The “housing policy playbook” is intended to help state and county lawmakers remove or reform the many regulatory barriers that stifle Hawaii homebuilding
New Grassroot brief details 10 ‘bold’ reforms that could help ease Hawaii’s housing crisis
from Grassroot Institute, Feb 5, 2026
HONOLULU, Feb. 5, 2026 >> A new policy brief released by the Grassroot Institute of Hawaii emphasizes that Hawaii’s acute housing crisis will not improve until state and county lawmakers remove or reform the many regulatory barriers that have stifled local homebuilding.
Grassroot’s “Hawaii housing playbook,” written by staffers Malia Hill and Jonathan Helton, outlines 10 research-backed actions lawmakers could take to boost housing stock and reduce home prices throughout the islands.
Hill and Helton write in the introduction that, “Decades of misguided land-use rules, building regulations and administrative bottlenecks have made it increasingly difficult, time-consuming and expensive to build homes in the state.”
“The predictable result,” they say, “has been chronic housing shortages, soaring prices, overcrowding and the continued out-migration of local families, workers, young people and retirees.”
And, they note: “Despite billions of dollars in government spending and countless new mandates aimed at so-called affordability, Hawaii consistently ranks among the least affordable housing markets in the nation.”
The 10 recommendations detailed in the report are:
>> Reduce minimum lot-size requirements.
>> Eliminate parking mandates.
>> Repeal inclusionary zoning.
>> Adopt a single statewide building code.
>> Permit more prefabricated and manufactured housing.
>> Make it easier to build higher-density housing such as triplexes and fourplexes.
>> Ease the permitting process for agricultural workforce housing and other ag-related structures.
>> Reform the state Land Use Commission and its district boundary-amendment process.
>> Reform the owner-builder contractor exemption.
>> Reform civil service requirements for state and county planning and permitting employees.
Keli’i Akina, Grassroot president and CEO, acknowledges in the report’s preface that “our elected officials have made strides in the past several years to identify and remove some of these harmful regulations.” But, he adds, more needs to be done.

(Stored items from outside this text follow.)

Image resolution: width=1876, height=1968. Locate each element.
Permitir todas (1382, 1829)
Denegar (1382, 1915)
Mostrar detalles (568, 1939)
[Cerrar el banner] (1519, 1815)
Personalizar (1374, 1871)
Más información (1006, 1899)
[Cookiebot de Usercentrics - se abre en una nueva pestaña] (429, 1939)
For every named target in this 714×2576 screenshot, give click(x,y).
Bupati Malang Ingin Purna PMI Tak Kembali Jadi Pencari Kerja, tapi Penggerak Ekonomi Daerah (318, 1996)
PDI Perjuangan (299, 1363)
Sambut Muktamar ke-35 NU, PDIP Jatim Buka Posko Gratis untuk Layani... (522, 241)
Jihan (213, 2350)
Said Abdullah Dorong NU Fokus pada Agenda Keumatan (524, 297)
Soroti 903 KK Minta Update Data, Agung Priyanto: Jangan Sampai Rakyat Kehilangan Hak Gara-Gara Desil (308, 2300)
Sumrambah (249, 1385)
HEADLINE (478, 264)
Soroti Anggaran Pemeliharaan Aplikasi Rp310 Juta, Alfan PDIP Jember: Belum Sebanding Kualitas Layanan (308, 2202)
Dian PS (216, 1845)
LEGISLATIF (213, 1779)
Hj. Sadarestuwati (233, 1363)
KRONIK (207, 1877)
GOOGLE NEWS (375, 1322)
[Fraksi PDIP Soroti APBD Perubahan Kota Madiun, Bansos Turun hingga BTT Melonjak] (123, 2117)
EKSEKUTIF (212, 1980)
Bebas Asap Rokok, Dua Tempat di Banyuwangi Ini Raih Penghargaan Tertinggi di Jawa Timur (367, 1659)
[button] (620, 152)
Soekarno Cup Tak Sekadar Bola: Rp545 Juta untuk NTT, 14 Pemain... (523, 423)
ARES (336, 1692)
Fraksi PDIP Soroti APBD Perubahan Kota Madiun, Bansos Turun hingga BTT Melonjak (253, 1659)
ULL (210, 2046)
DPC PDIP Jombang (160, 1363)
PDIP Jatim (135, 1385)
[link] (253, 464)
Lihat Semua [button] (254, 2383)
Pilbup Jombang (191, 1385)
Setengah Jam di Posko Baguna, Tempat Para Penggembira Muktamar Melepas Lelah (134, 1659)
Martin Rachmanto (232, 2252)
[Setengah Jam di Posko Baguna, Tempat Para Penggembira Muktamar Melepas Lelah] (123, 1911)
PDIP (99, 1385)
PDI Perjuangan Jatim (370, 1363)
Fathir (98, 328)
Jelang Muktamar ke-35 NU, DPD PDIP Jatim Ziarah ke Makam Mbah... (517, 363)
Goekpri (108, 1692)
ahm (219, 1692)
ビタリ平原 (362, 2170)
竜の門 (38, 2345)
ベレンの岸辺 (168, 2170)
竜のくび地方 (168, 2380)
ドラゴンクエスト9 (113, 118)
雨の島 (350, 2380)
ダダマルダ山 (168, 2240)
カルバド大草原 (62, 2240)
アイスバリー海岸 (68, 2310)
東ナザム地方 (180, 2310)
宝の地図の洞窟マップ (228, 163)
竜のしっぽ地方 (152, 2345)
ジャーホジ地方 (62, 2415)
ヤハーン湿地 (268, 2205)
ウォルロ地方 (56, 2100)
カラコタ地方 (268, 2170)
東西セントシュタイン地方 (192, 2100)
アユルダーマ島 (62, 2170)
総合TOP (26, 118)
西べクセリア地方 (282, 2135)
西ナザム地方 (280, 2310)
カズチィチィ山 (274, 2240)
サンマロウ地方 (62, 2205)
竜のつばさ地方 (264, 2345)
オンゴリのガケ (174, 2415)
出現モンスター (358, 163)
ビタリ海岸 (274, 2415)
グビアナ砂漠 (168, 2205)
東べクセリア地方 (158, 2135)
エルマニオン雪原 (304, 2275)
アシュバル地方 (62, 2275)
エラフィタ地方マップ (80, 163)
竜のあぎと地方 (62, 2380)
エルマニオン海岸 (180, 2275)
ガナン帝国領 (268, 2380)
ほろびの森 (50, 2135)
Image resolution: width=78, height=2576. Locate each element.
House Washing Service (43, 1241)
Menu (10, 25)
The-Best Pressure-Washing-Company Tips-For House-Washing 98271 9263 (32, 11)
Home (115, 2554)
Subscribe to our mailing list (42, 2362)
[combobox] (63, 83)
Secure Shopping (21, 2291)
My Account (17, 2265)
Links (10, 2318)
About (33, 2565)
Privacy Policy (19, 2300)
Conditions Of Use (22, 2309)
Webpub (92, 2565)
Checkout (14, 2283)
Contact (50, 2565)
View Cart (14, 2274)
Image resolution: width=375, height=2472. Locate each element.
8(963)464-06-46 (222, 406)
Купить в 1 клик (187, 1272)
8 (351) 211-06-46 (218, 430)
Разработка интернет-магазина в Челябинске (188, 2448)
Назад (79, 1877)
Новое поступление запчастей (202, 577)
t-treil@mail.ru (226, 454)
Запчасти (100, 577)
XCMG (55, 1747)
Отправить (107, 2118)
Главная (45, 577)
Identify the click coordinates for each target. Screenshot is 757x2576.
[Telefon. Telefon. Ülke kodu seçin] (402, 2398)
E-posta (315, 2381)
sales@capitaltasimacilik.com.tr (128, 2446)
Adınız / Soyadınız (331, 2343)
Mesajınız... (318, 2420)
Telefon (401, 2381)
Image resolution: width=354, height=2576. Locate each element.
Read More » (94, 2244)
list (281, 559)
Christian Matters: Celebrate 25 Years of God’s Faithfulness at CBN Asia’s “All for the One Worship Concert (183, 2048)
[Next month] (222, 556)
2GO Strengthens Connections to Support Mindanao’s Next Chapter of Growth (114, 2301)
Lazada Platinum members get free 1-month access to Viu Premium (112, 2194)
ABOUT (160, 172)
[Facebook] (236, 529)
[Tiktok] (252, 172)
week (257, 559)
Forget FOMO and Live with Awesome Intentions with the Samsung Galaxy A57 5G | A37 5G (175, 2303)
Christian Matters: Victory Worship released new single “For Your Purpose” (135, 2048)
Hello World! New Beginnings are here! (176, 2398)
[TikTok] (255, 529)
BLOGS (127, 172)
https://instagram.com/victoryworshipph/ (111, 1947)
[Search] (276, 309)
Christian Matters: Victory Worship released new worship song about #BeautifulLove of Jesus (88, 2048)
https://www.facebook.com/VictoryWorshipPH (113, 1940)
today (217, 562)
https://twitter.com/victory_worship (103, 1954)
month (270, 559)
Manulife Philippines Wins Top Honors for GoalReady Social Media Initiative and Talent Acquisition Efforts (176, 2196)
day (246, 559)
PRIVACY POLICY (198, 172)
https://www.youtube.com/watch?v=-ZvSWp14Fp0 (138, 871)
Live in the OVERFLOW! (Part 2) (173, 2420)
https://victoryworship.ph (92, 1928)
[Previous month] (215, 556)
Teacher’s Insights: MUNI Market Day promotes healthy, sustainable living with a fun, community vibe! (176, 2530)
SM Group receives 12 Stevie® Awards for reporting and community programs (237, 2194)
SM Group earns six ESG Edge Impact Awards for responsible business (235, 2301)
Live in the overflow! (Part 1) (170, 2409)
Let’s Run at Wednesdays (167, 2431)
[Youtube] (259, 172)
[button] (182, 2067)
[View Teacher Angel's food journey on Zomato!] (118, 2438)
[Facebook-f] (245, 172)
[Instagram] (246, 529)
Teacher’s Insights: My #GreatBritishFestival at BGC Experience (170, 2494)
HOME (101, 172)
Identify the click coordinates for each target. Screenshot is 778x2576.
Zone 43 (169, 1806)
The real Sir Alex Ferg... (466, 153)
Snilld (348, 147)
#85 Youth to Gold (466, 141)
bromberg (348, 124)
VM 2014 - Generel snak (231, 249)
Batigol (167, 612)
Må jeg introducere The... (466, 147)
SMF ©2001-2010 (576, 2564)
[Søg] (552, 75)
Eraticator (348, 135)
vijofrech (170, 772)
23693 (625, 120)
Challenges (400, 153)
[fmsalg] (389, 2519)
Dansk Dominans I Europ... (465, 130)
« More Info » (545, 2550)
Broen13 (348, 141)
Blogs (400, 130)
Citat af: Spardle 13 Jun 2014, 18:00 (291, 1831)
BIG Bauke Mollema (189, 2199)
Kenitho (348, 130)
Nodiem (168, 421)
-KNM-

“The time for mainly tinkering at the margins has passed,” he writes. “Bold action is necessary to pare back decades of bad policy.”
Referring to the 10 recommendations offered by Grassroot, Akina concludes: “I have high hopes that our lawmakers will be open to implementing them. They are changes that must be made sooner or later — preferably sooner — if we want Hawaii to be a place with affordable and abundant housing for all.”